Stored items
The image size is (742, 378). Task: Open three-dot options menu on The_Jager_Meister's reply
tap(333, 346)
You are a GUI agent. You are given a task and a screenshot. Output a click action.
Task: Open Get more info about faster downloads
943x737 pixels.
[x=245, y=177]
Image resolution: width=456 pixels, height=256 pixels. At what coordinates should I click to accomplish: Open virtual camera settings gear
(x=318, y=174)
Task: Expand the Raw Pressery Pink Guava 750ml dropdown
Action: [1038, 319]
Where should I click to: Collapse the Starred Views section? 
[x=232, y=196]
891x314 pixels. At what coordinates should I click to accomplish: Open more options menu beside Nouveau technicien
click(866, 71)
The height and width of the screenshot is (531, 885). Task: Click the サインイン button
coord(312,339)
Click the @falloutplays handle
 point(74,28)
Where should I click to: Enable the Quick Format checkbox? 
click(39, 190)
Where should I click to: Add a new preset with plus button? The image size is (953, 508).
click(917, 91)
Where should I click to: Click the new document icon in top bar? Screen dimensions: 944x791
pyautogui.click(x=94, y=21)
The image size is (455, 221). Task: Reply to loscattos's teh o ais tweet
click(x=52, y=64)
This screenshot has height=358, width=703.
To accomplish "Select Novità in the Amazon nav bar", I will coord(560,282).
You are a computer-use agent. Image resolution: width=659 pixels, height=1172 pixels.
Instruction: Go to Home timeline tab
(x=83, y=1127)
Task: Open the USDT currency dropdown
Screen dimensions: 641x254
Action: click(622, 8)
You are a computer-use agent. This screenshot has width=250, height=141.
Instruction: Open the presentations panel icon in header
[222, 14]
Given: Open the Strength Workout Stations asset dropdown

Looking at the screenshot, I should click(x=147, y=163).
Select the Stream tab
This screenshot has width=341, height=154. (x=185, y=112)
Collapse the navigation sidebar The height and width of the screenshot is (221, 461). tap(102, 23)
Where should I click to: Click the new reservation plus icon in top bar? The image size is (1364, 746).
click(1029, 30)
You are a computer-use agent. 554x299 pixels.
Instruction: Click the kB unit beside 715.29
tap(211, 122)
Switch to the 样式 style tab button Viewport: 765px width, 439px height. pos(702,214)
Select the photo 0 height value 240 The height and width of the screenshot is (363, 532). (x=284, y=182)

EXERCISE BRIEF
The answer must be an exact copy of every entry.

RESPONSE AREA
The image size is (742, 378). Task: Open three-dot options menu on The_Jager_Meister's reply
tap(333, 346)
You are a GUI agent. You are given a task and a screenshot. Output a click action.
Task: Open Get more info about faster downloads
943x737 pixels.
[x=245, y=177]
Image resolution: width=456 pixels, height=256 pixels. At what coordinates should I click to accomplish: Open virtual camera settings gear
(x=318, y=174)
Task: Expand the Raw Pressery Pink Guava 750ml dropdown
Action: [1038, 319]
Where should I click to: Collapse the Starred Views section? 
[x=232, y=196]
891x314 pixels. At what coordinates should I click to accomplish: Open more options menu beside Nouveau technicien
click(866, 71)
The height and width of the screenshot is (531, 885). Task: Click the サインイン button
coord(312,339)
Click the @falloutplays handle
 point(74,28)
Where should I click to: Enable the Quick Format checkbox? 
click(39, 190)
Where should I click to: Add a new preset with plus button? The image size is (953, 508).
click(917, 91)
Where should I click to: Click the new document icon in top bar? Screen dimensions: 944x791
pyautogui.click(x=94, y=21)
The image size is (455, 221). Task: Reply to loscattos's teh o ais tweet
click(x=52, y=64)
This screenshot has height=358, width=703.
To accomplish "Select Novità in the Amazon nav bar", I will coord(560,282).
You are a computer-use agent. Image resolution: width=659 pixels, height=1172 pixels.
Instruction: Go to Home timeline tab
(x=83, y=1127)
Task: Open the USDT currency dropdown
Screen dimensions: 641x254
Action: click(622, 8)
You are a computer-use agent. This screenshot has width=250, height=141.
Instruction: Open the presentations panel icon in header
[222, 14]
Given: Open the Strength Workout Stations asset dropdown

Looking at the screenshot, I should click(x=147, y=163).
Select the Stream tab
This screenshot has width=341, height=154. (x=185, y=112)
Collapse the navigation sidebar The height and width of the screenshot is (221, 461). tap(102, 23)
Where should I click to: Click the new reservation plus icon in top bar? The image size is (1364, 746).
click(1029, 30)
You are a computer-use agent. 554x299 pixels.
Instruction: Click the kB unit beside 715.29
tap(211, 122)
Switch to the 样式 style tab button Viewport: 765px width, 439px height. pos(702,214)
Select the photo 0 height value 240 The height and width of the screenshot is (363, 532). (x=284, y=182)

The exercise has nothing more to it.